Extend the personal account of a spontaneous car-camping trip to Aspen, continuing directly after its final sentence.

## Passage to read
_ _ _ _ _ _ _

Two Fridays ago, we woke up feeling aimless and threw our sleeping bags and a box of Pop Tarts in the car and drove to Aspen. We slept in the Subaru up a crazy 4 wheel drive road in frigid temperatures and ate said Pop Tarts for dinner. And breakfast. And maybe lunch the next day, but don’t tell my mom. But the point is, we had this epic adventure. We woke up to the most amazing view, drove through some of the prettiest country and satisfied our wanderlust. For a few days at least. Instead of planning for another huge adventure that might not happen until Topher graduates college, I switched my focus to looking forward to the next adventure. This summer made us brave. We can sleep in the Subaru like pros. We’re good at finding places to park. We can wake up at 10 on a Saturday and go tackle a 7 mile hike. Sometimes our adventures are as little as trying a new coffee shop. Sometimes they’re as big as taking off on a Friday night, no plans in mind. I guess it took our wild and crazy adventure this summer to prove to me that we didn’t need to be doing anything differently. We’re living that life of adventure I’ve always dreamed of and I don’t think I’d realized it until we came home.

_ _ _ _ _ _ _

## Entries
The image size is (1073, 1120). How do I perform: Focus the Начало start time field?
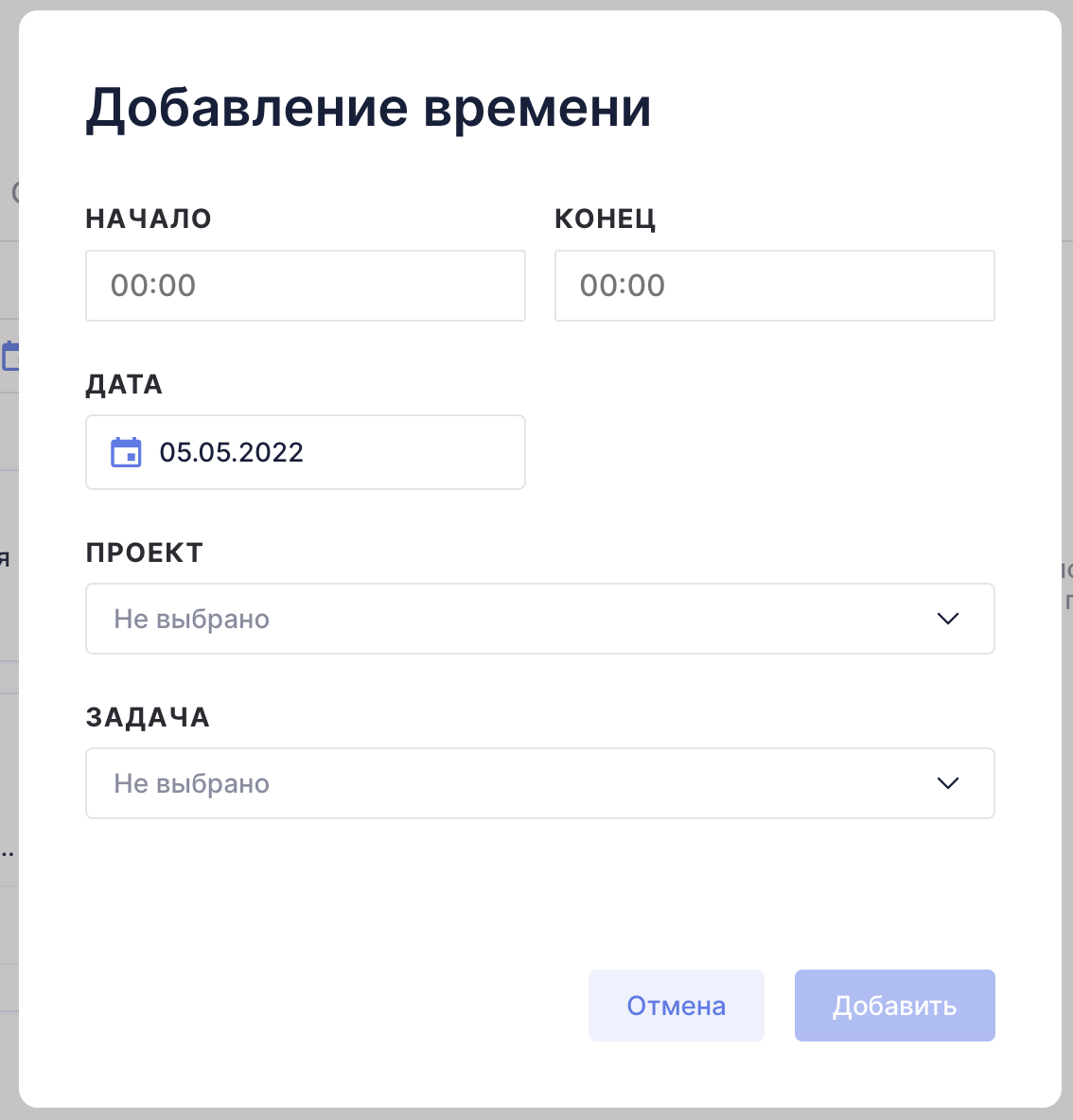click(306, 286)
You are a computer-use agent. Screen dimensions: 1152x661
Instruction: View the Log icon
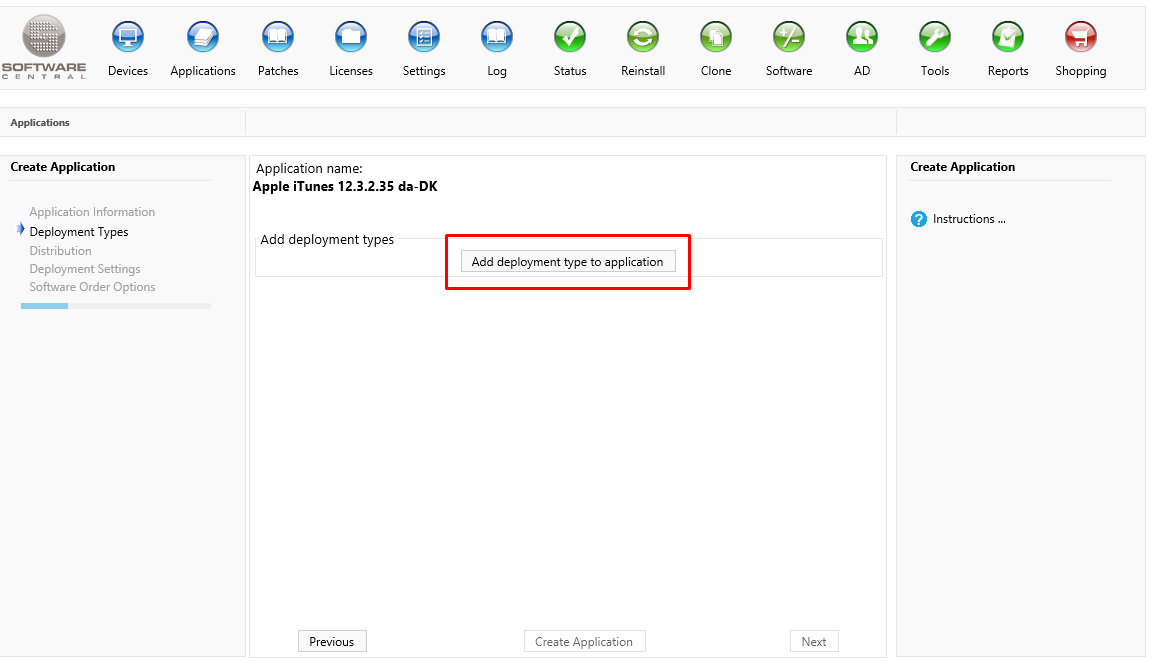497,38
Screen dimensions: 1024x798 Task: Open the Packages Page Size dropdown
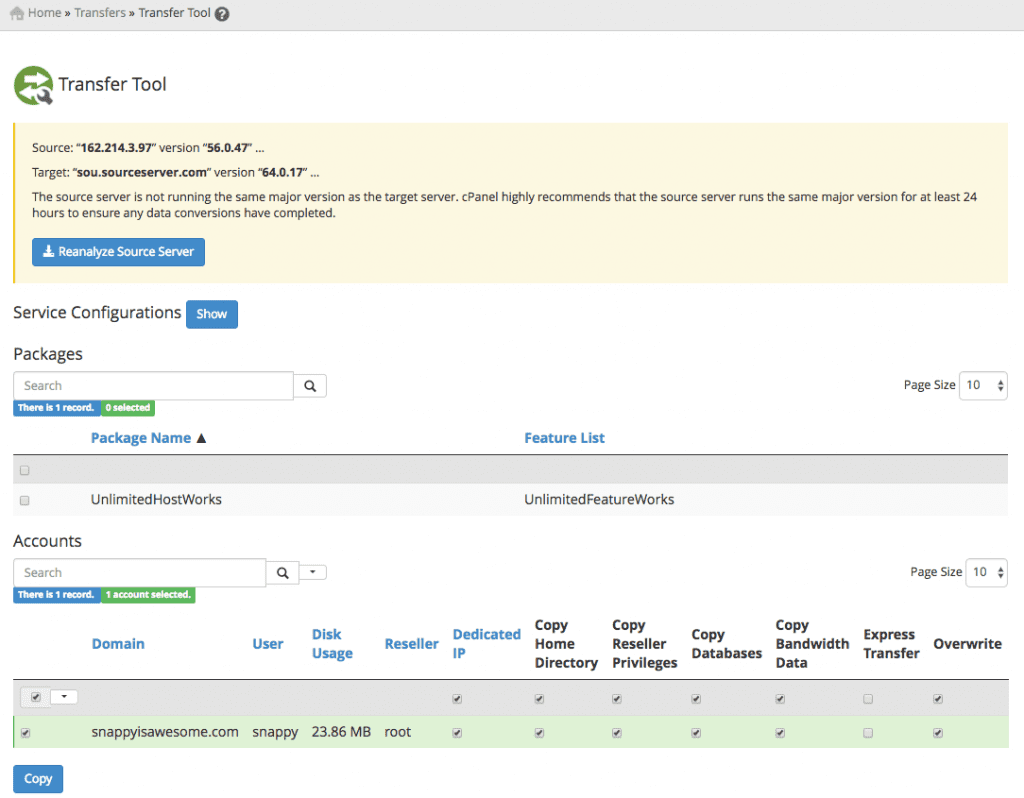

_ _ _ _ _ _ _

## Result
Am I still living for the weekends? Admittedly yes, I am. My “Every Day is an Adventure” coffee mug hasn’t quite convinced me grocery shopping is an adventure yet, but I’m now working virtually and following my creative passions so I’m working on it!

Long story short, I decided this would be the perfect platform to relaunch my blogging efforts. I feel like I have a lot to share, that we as a little family have a lot to share for people like us.  I hope Topher will help me out on here, no promises, but we will be sharing recaps of our adventures, tips of ‘living the adventure lifestyle’, trail reviews, random musings, etc, etc, etc. I know a lot of you are signed up to follow us from our trip and please feel free to unfollow if you’re not interested in this re-brand, but I hope you’ll follow along with us!





The End.

We have now been back in Denver for one week. This is my third attempt at writing this final post, I’m not quite sure why the words won’t come. Maybe its because I don’t want it to be over. Maybe its because once its over it means reality is setting in again. Maybe its because there aren’t words to express the experiences Topher, Kenzie and I had.

Our trip came to a close much as it started; an energy drink filled all nighter. We had two more weeks before it was time to move into our new place, but none of us wanted to string the trip out just for the sake of taking up time. We were tired and dirty and a little homesick. We found ourselves in northern California where it was hot day and night and decided last Wednesday at 4pm that it was time to go back to Denver. Stat.

We took turns driving through the night and pulled into Denver at 2 last Thursday…22 hours straight! It was a crazy, magical last push of our journey. We watched the sun set over Eastern California, gazed at the stars over the Nevada desert and watched the sunrise over the mountains in Salt Lake.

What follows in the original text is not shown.